6. People are realizing affordable health care is a human right, not a wealthy privilege
Obamacare was never more appreciated than when Congress threatened to take it away. Despite the bashing the ACA gets, it generated the expectation that Americans deserve health care—and the government failed to replace it.
7. We got super geeky about the electoral college
Following the shocking results of the presidential election, millions of Americans were stunned to find out that there was one more, albeit miniscule, chance for Hillary Clinton to still be president: the Hamilton Electors. A group of renegade electoral college members even banded together and promised their vote wouldn’t go to Trump. Obviously, it didn’t work, but, hey, maybe next time.
8. The role of science is on the forefront
In a matter of weeks, we went from thinking the Paris Agreement was a 90s rom-com starring Meg Ryan, to thousands demanding Trump’s administration restore and protect essential funding to the Environmental Protection Agency, among dozens of other threatened organizations.
9. SNL is better than ever
The late-night comedy show posted its highest ratings in 20 years following Trump’s inauguration.We’ll sum up the awesomeness in one word: “Spicey.”
10. Justin Trudeau replaced Justin Bieber as the most popular Canadian
Where Trump wants walls and secured borders, Trudeau offers asylum, particularly for Syrian refugees, thanks to groundbreaking public programs.
11. Women are pursuing political office in record numbers
Emerge America, a group that trains Democratic women to run for office, has seen an 87 percent increase in training session applications since Election Day.
12. Stephen Colbert is back
After leaving his Comedy Central archconservative character behind, Colbert lost a bit of his edge—and his ratings. But with Trump in office, he too is seeing a ratings boon and is now the most viewed show on late night.

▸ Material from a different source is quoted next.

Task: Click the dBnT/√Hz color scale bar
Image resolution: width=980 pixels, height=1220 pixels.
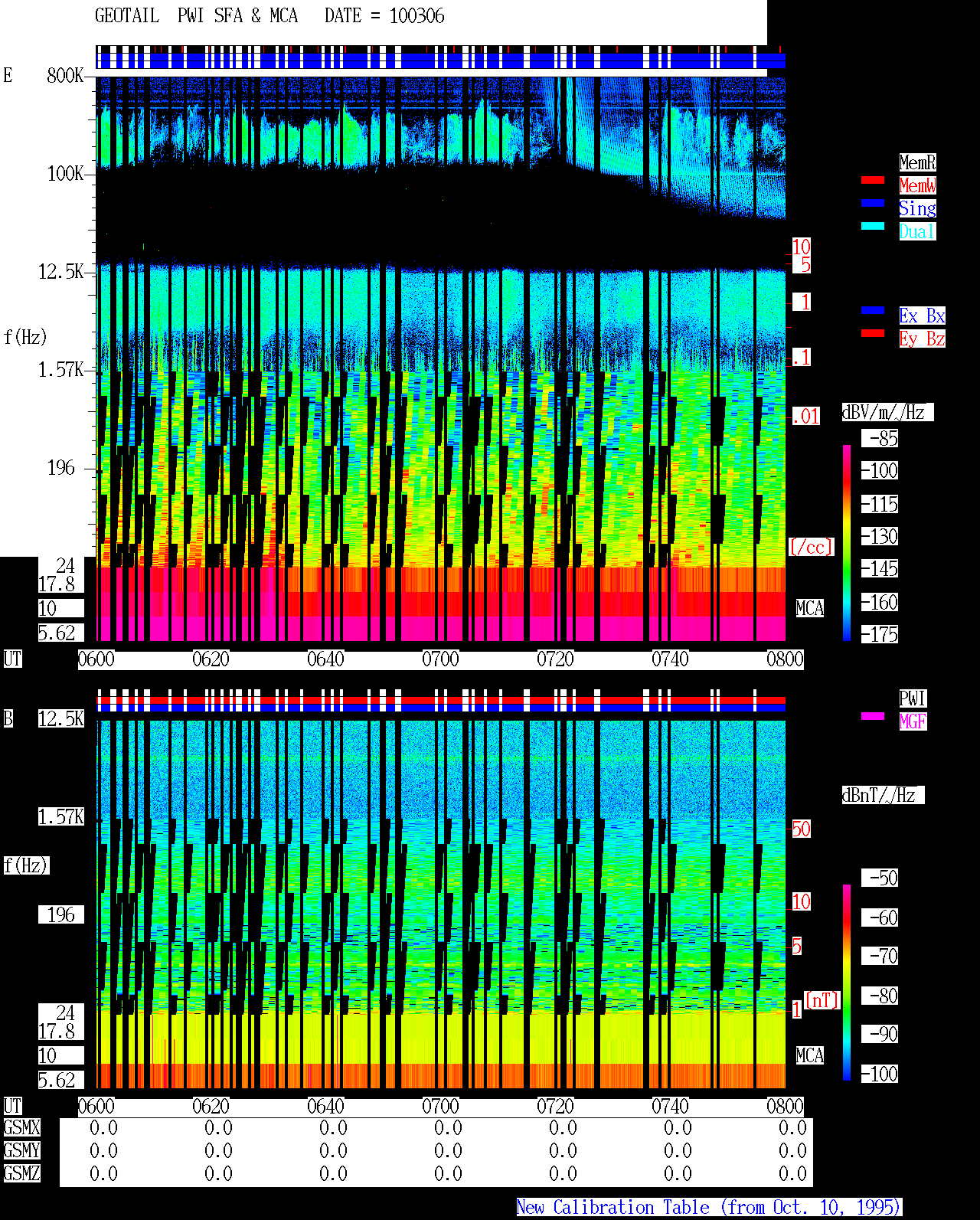Action: 847,983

13. But Samantha Bee is even better
While Fallon and company treaded lightly during the election, Bee committed to skewering Trump, which made for essential TV (and great therapy for viewers).

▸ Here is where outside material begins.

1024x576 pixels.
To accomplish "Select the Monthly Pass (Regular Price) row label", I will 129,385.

Delaying the health care vote today to try to figure out what a woman is. https://t.co/ezu5p4r40A— Full Frontal (@Full Frontal)1490299868.0
14. Visits to the Manzanar National Historic Site are at a record high
The former WWII-era Japanese internment camp is just one preserved site benefiting from renewed public interest, just as Trump threatens other monuments.
15. George Orwell bumped James Patterson off of the bestseller list
Ok, that’s not entirely true, but Orwell’s 1956 dystopian satire 1984 cracked the top of Amazon’s top book purchases.
16. Journalism is now an honorable vocation
The concern over alternative facts and fake news—whether propagated by Macedonian teenagers, Facebook, or Trump himself—has led the public to think more critically about the Fourth Estate and to support reliable and ethical institutions. This is particularly true for outlets who have earned Trump’s vitriol: The “failing’ New York Times added 276,000 digital subscriptions since Trump’s victory. After Trump blasted Vanity Fair, the mag’s subscriptions soared.
Has anyone looked at the really poor numbers of @VanityFair Magazine. Way down, big trouble, dead! Graydon Carter, no talent, will be out!— Donald J. Trump (@Donald J. Trump)1481807155.0
They wisely capitalized on the moment with a marketing campaign boasting the tagline: “The magazine Trump doesn’t want you to read.”
Along with that, GOOD’s Winter 2016 issue, which featured our Survival Guide To Donald Trump, won us a National Magazine Award, though we’re not going to thank him anytime soon.